Transformer les caméras en capteurs de données pour la mobilité

le Deep Learning à l’épreuve du terrain

La vidéo au service de la mobilité

La vision par ordinateur est une discipline de l’IA qui consiste à analyser, traiter et comprendre automatiquement des images. Jusqu’à très récemment, les avancées technologiques dans le domaine étaient limitées. Les algorithmes manquaient de flexibilité et étaient très sensibles aux variations contextuelles (luminosité, angle de vue, distance). Les applications nécessitaient une ingénierie lourde et des algorithmes d’analyses de pixels sur-mesure. Par conséquent, seuls quelques cas d’usage étaient suffisamment robustes pour être utilisés à grande échelle. Dans la mobilité, seule la lecture automatique de plaque d’immatriculation s’est largement répandue. Pour les autres applications, la grande majorité des images restait alors traitée manuellement, avec un déficit de ressources humaines et financières pour en exploiter le plein potentiel.

================================

### Consignes de travail
• a. Dans le texte sur la vision par ordinateur, quelle application est la seule à s'être largement répandue dans la mobilité ?
• b. Poursuivez le texte sur la vision par ordinateur au service de la mobilité à partir de sa dernière phrase.
Les entrées ne jouent ici aucun rôle.

### Données
================================

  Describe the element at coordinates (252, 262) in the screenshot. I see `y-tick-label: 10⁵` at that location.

================================

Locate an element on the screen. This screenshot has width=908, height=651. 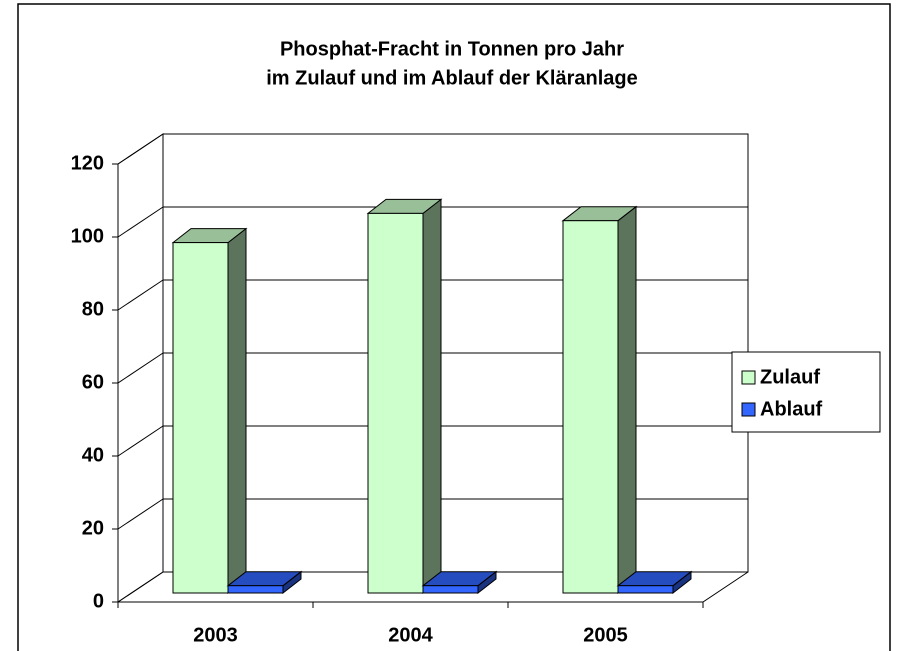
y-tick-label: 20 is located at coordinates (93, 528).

================================

### Résultats par tâche
• a. La lecture automatique de plaque d'immatriculation.

• b.
Mais le Deep Learning a tout changé. En 2015, le réseau de neurones convolutif ResNet (erreur de 3.6%*) permet pour la première fois de dépasser l’erreur humaine estimée à environ 5% au concours de classification ImageNet (compétition mondiale de référence en vision par ordinateur).

S’ensuit alors un nouvel engouement autour de l’analyse automatique de vidéos. La caméra apparait potentiellement comme le capteur ultime permettant d’alimenter les gestionnaires de mobilité en données fines, fiables et disponibles à grande échelle pour toute une série d’initiatives de fluidification :

  • Détecter le nombre de personnes à l’intérieur des véhicules pour mettre en place des politiques en faveur des covoitureurs (voies dédiées, tarifs préférentiels sur autoroutes ou parkings, etc.)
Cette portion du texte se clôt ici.